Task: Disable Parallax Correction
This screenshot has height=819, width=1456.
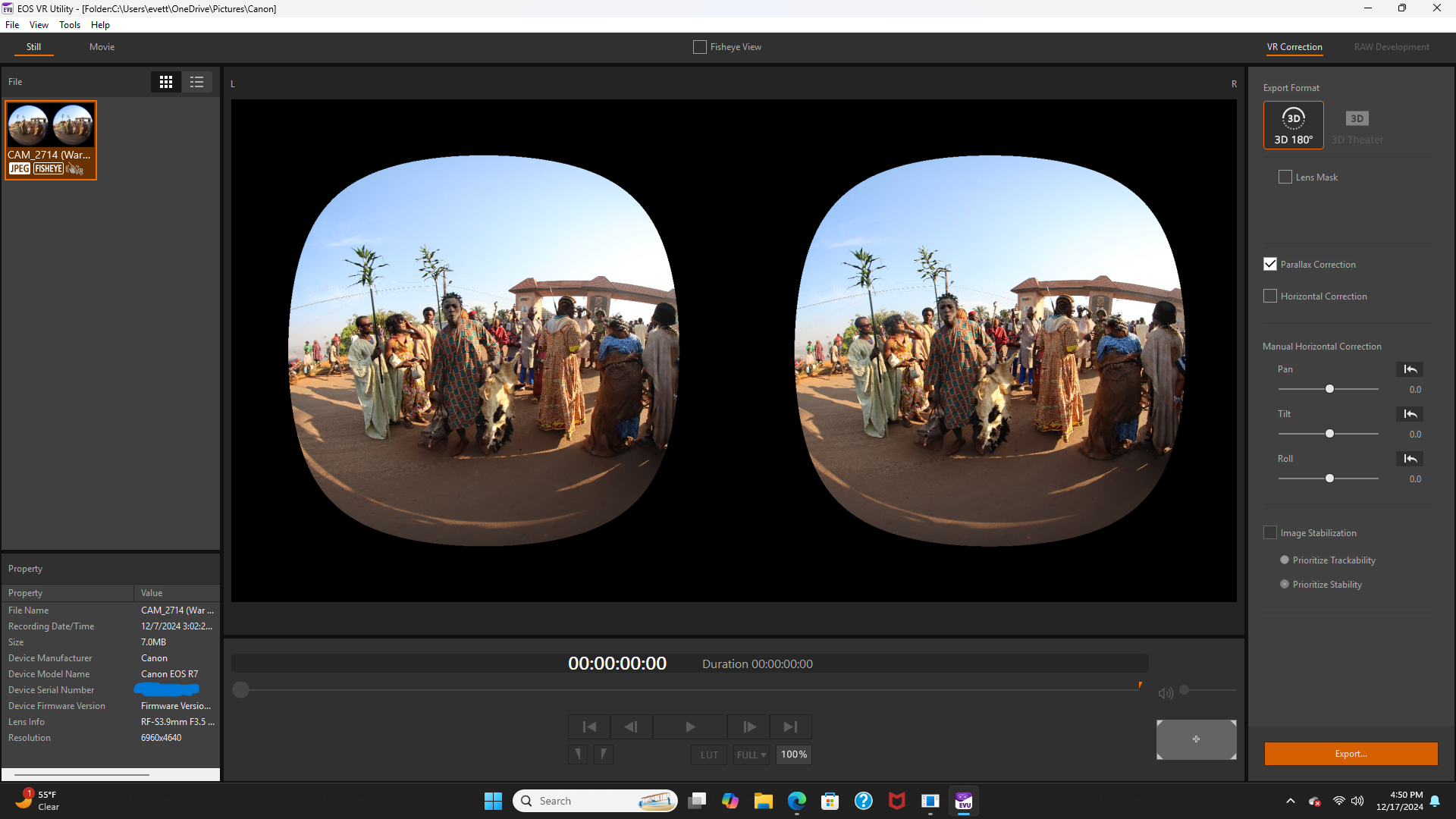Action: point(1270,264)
...
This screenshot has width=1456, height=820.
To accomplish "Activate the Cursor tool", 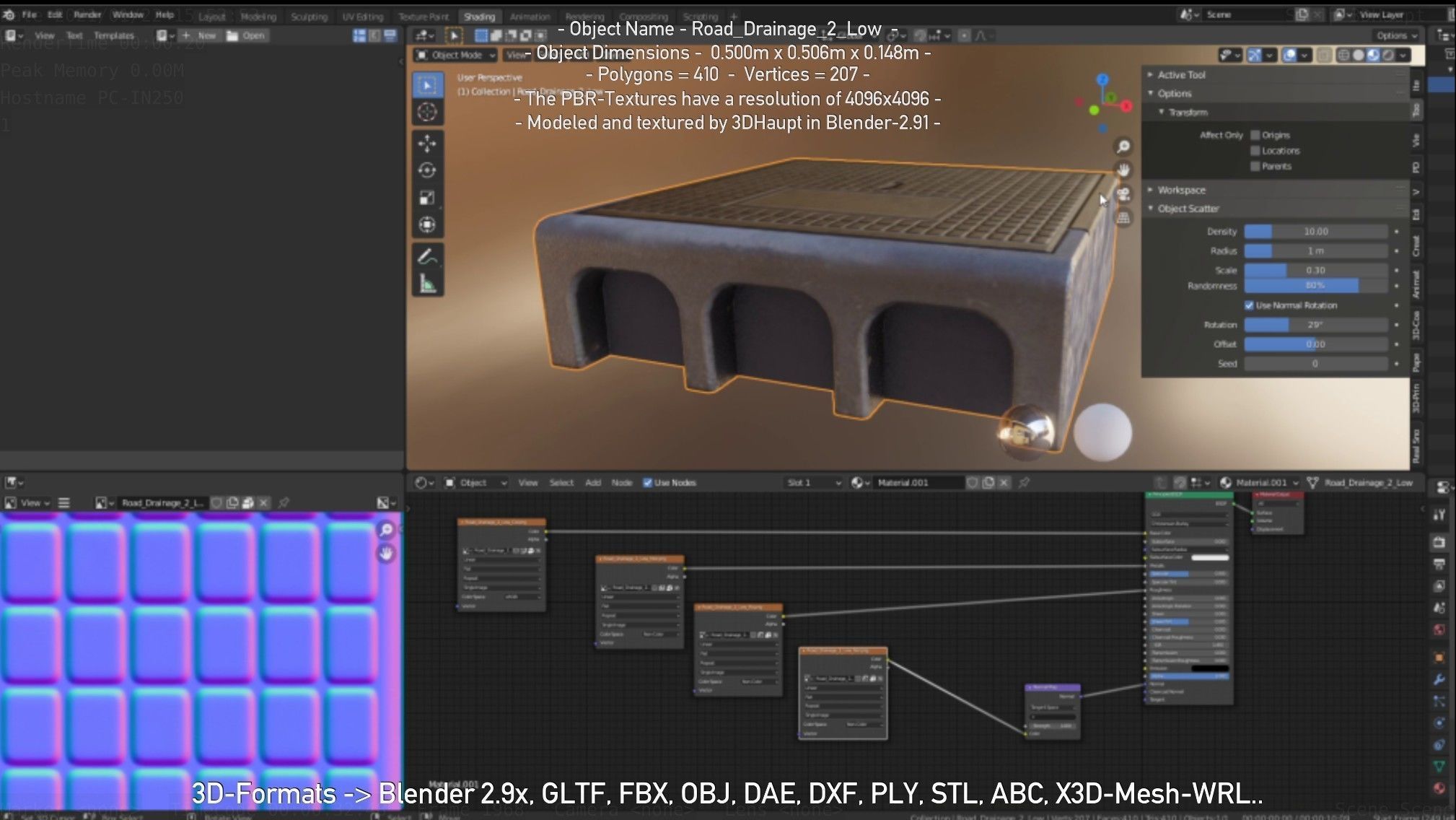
--
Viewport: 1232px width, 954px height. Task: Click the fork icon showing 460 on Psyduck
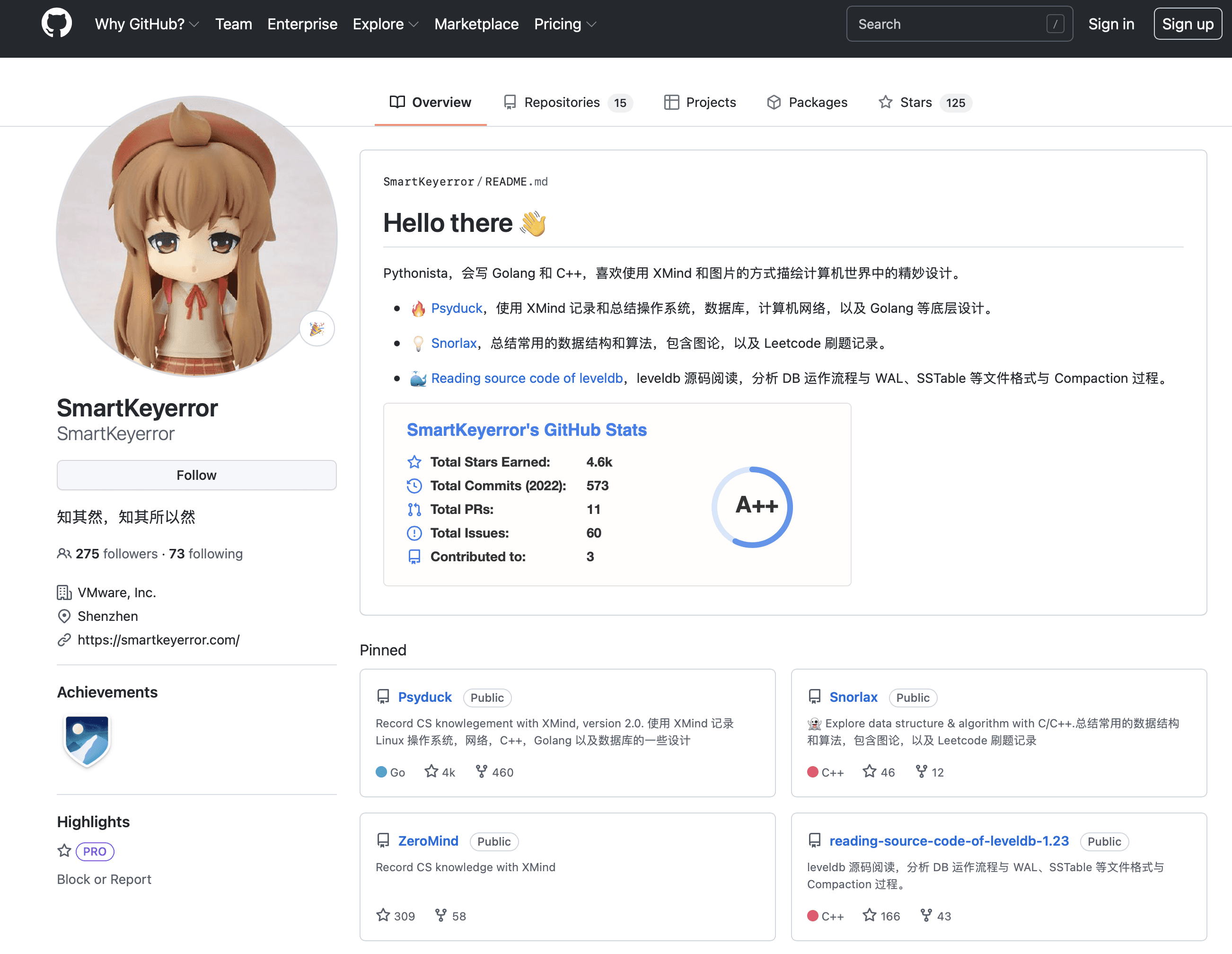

**Exercise instructions**.
What is needed is each line of the entries that contains the word "Task".

**Problem solution**.
Task: Disable Parallax Correction
Viewport: 1232px width, 954px height. Task: Click the fork icon showing 460 on Psyduck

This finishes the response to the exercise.